They said events to watch this week included U.S. retail and production data due Tuesday, as well as public remarks from several Fed officials.
“Focus will be on any potential reiteration/pushback on the notion that 75-basis point rate hikes are off the table for now.”
Markets are pricing in 50 basis point hikes at the Fed’s next two meetings, according to CME’s Fedwatch tool, but with the possibility of larger increases.
Chinese retail and production data due later on Monday are also top of the agenda.
“A weaker growth outlook in China is likely to keep commodity G10 currencies under pressure and the USD supported,” said Barclays.
The euro started the week languishing near its lowest level since early 2017, suffering due the strong dollar and because of the European economy’s exposure to the Ukraine conflict.
The single currency was at $1.0398 on Monday morning, only just above the $1.0354 level it hit on Thursday, its lowest since early 2017.
There are also plenty of speeches from top European Central Bank officials this week for investors to watch.
Sterling, which has suffered along with the euro, was at $1.2256 on Monday, having dropped as low as $1.2156 last week, hurt by softer than expected first quarter GDP figures.
In the coming week, Britain has labour market data, inflation and consumer confidence data.
The Japanese yen was a little softer on Monday morning at 129.43 yen per dollar.
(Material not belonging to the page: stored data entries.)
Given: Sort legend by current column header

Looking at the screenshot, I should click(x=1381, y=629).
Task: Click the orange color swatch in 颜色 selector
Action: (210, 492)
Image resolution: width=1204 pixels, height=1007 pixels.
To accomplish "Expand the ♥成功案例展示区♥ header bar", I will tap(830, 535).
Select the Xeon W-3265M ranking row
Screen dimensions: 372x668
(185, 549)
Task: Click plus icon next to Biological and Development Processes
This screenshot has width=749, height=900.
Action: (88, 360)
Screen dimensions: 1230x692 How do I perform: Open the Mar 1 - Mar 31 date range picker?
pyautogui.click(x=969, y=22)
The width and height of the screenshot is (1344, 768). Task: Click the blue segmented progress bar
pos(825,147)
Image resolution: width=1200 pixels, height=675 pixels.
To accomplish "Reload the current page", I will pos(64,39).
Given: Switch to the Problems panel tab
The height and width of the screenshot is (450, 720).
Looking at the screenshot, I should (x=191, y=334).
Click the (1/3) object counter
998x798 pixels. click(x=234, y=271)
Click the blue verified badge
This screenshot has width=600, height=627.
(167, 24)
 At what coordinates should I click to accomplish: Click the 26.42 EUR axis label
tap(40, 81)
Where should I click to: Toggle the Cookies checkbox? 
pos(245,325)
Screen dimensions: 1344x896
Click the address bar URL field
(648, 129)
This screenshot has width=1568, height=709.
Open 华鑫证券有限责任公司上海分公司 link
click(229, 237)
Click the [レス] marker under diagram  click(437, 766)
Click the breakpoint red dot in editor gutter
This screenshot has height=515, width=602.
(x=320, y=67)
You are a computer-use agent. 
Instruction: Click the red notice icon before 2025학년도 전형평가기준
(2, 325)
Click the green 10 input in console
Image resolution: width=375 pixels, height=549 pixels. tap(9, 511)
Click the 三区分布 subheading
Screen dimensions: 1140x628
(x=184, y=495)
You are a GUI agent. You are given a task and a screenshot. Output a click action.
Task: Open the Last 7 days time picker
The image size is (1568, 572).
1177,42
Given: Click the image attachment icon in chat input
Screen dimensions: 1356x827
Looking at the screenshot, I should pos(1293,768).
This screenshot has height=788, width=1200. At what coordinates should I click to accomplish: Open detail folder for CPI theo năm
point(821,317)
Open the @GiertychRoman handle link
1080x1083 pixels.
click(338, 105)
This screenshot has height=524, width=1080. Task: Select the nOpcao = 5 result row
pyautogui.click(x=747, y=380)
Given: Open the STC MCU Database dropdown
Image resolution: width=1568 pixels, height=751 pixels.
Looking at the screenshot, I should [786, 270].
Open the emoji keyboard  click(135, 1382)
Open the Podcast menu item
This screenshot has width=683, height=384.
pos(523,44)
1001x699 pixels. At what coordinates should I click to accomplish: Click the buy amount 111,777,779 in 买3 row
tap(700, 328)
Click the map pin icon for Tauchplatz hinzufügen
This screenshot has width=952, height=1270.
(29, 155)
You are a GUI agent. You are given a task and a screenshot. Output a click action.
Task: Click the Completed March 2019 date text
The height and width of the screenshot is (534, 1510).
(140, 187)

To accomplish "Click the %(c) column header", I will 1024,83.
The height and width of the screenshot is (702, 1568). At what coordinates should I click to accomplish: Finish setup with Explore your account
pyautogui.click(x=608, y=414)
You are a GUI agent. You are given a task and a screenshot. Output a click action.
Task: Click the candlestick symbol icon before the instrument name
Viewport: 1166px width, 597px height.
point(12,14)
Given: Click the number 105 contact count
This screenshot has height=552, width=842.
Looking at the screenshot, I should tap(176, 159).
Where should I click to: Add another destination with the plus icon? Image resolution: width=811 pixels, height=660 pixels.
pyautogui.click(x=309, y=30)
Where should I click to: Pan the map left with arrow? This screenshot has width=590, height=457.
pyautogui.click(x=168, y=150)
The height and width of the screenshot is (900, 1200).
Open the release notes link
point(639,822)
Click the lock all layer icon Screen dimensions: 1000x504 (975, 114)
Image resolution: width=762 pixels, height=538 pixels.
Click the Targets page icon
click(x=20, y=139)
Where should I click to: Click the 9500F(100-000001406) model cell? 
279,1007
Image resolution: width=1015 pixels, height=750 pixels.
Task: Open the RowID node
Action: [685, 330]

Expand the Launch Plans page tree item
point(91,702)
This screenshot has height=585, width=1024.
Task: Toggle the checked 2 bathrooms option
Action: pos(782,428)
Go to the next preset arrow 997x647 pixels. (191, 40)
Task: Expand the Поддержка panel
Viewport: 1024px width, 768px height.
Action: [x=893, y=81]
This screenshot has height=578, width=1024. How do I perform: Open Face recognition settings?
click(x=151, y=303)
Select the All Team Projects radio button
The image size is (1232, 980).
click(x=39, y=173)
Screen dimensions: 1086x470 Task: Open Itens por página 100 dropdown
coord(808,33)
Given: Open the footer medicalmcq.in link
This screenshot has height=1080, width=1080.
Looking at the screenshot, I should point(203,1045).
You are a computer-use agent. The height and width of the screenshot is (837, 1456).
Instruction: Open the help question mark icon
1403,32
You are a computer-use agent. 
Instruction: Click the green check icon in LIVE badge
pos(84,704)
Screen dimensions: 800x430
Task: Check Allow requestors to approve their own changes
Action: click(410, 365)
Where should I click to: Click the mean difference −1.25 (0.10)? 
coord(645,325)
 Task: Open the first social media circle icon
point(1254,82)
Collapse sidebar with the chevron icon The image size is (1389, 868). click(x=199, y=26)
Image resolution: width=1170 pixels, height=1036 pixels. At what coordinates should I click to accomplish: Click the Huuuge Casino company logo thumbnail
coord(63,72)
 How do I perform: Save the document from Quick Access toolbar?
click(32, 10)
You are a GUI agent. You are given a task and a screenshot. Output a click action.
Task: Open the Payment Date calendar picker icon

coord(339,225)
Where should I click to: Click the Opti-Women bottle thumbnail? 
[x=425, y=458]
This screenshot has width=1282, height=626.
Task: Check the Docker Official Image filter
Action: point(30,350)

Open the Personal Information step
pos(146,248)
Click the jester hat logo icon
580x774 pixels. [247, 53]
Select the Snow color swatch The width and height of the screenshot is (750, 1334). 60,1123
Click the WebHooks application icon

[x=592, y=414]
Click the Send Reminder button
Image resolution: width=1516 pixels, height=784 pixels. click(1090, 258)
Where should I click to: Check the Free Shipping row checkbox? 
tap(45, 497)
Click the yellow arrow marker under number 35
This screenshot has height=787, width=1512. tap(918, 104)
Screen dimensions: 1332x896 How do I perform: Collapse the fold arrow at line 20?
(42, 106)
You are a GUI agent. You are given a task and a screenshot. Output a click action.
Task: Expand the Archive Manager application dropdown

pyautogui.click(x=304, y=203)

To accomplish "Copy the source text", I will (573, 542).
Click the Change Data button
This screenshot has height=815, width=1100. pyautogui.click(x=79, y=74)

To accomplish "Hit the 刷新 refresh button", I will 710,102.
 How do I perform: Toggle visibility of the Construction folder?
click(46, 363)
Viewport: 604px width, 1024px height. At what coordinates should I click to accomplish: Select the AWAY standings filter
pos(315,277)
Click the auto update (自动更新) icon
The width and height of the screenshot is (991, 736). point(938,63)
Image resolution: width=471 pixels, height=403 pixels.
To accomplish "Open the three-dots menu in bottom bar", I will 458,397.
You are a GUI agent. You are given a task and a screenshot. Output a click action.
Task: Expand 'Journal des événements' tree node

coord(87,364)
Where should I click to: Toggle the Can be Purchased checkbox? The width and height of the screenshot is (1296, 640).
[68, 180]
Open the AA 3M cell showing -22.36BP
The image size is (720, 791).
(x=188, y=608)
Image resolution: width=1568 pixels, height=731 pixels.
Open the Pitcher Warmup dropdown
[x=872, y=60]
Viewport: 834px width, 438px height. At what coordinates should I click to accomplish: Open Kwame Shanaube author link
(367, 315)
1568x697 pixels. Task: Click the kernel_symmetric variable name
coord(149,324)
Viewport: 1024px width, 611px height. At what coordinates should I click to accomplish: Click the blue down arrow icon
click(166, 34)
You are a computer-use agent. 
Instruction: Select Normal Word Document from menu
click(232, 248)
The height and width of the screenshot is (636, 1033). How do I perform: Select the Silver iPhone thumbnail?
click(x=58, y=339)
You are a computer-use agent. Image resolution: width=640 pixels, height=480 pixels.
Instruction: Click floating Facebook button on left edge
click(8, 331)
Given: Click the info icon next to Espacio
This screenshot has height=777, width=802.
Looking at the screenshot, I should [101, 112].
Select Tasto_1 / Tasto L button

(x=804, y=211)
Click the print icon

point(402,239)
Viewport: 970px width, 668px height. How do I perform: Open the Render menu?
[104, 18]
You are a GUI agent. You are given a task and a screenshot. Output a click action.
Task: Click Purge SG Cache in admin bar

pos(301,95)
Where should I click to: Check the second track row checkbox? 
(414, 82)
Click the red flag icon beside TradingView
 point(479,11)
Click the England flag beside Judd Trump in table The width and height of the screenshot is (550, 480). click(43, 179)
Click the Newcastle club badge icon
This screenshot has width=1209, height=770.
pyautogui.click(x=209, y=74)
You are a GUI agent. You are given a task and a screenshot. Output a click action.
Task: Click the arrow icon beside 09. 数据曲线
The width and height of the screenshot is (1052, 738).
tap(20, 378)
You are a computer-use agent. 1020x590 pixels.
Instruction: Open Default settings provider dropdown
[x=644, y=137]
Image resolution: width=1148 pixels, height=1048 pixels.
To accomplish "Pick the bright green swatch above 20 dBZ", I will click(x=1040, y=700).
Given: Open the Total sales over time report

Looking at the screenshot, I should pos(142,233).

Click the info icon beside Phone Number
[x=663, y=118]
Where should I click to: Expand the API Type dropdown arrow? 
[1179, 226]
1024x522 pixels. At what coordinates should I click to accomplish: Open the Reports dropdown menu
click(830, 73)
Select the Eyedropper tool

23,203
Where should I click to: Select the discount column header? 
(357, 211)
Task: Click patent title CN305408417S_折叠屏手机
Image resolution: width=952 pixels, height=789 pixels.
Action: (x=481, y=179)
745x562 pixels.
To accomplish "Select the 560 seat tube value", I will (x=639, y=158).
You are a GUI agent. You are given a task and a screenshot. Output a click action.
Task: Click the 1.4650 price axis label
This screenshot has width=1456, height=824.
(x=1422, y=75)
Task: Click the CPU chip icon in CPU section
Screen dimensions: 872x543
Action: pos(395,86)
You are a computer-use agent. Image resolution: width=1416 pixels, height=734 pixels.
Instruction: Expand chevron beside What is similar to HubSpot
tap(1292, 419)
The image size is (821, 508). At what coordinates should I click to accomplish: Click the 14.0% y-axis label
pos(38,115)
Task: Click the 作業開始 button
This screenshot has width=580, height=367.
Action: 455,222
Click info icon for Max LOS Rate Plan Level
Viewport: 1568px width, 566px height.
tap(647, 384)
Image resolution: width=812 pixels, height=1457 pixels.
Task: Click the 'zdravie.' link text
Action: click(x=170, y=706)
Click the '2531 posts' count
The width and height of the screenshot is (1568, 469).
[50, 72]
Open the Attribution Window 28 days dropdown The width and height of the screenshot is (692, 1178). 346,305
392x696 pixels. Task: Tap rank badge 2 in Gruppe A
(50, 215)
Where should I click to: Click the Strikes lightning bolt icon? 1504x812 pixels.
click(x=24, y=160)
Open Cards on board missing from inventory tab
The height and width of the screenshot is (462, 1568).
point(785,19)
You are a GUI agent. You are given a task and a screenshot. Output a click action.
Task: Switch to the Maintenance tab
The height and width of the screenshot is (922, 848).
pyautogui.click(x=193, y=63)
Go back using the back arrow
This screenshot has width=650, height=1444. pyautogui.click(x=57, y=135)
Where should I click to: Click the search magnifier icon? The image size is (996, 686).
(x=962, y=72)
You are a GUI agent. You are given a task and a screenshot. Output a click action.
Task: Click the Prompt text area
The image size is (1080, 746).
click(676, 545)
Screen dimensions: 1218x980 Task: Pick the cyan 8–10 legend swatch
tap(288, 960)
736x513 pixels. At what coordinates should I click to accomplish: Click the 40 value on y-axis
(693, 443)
Last week it managed its first week of gains since early March, as growth fears meant U.S. Treasury yields paused their march higher.
With yields pinned down in Japan, the yen is vulnerable to higher U.S. yields.
Crypto markets, which trade around the clock, had a quiet weekend after turmoil last week driven by TerraUSD, a so-called stablecoin, broke its dollar peg.
Bitcoin was trading around $31,000 having dropped to $21,400 on Thursday, its lowest since December 2020.